=== Task brief ===
Images are to be dropped; everything else in the entries below must be copied exactly.

=== Entries supplied ===
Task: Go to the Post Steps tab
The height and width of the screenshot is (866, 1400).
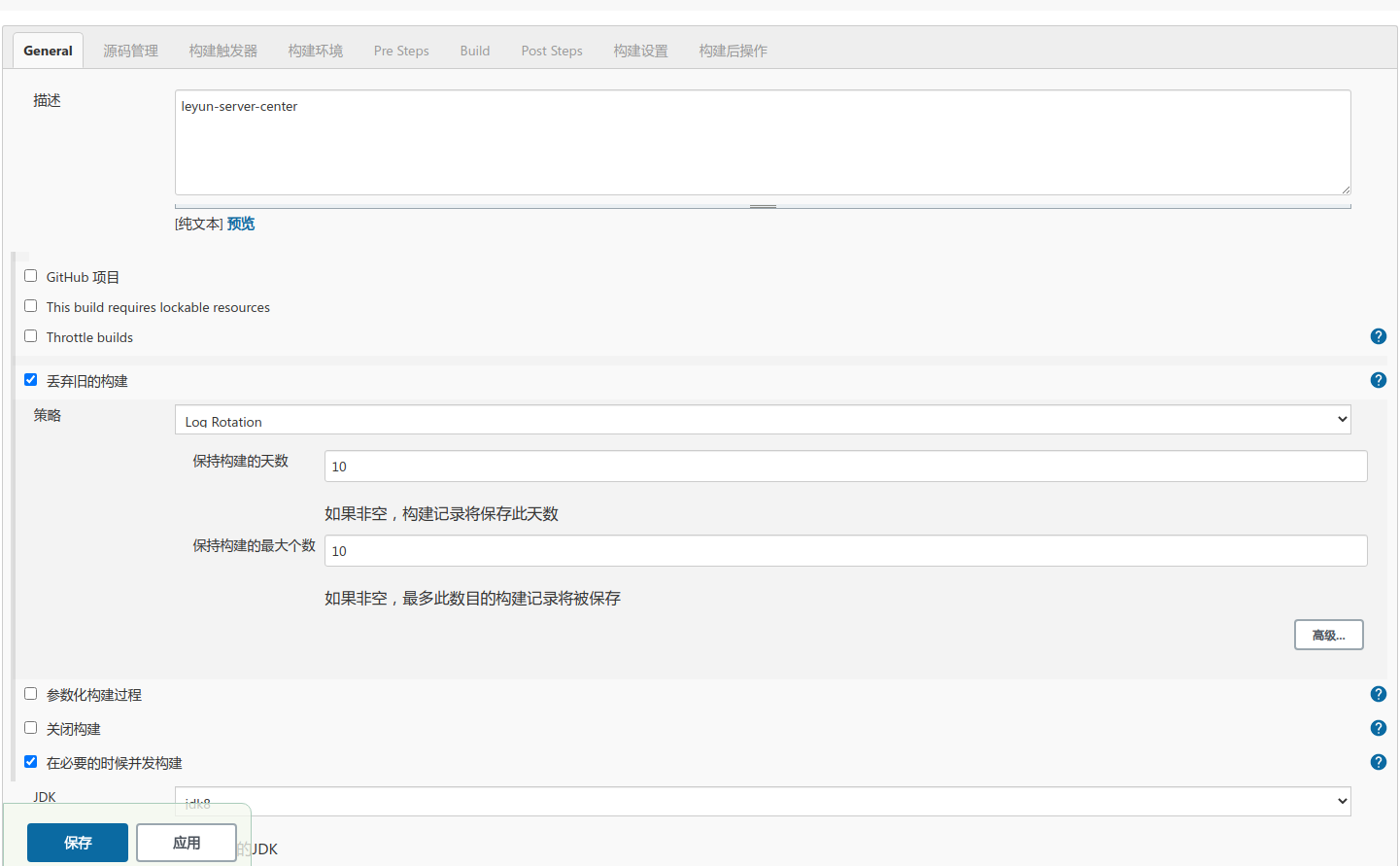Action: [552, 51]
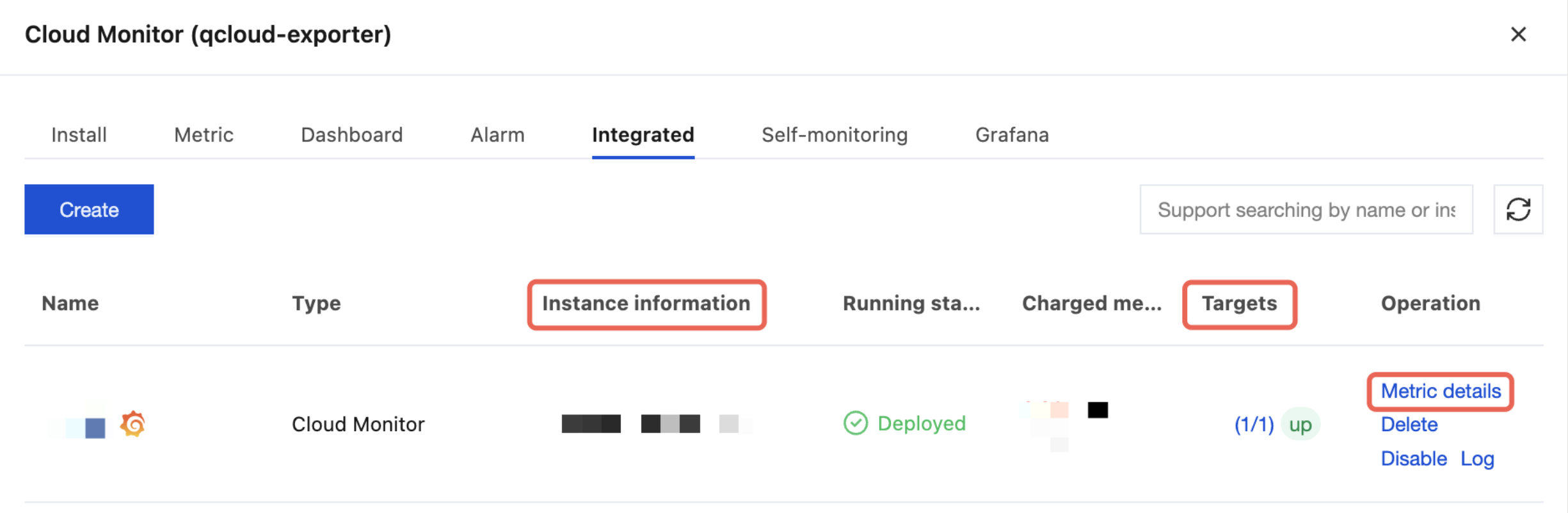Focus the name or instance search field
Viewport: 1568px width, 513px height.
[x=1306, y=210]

=== Output for this task ===
Task: Go to the Post Steps tab
The height and width of the screenshot is (866, 1400).
Action: [552, 51]
Focus the name or instance search field
Viewport: 1568px width, 513px height.
[x=1306, y=210]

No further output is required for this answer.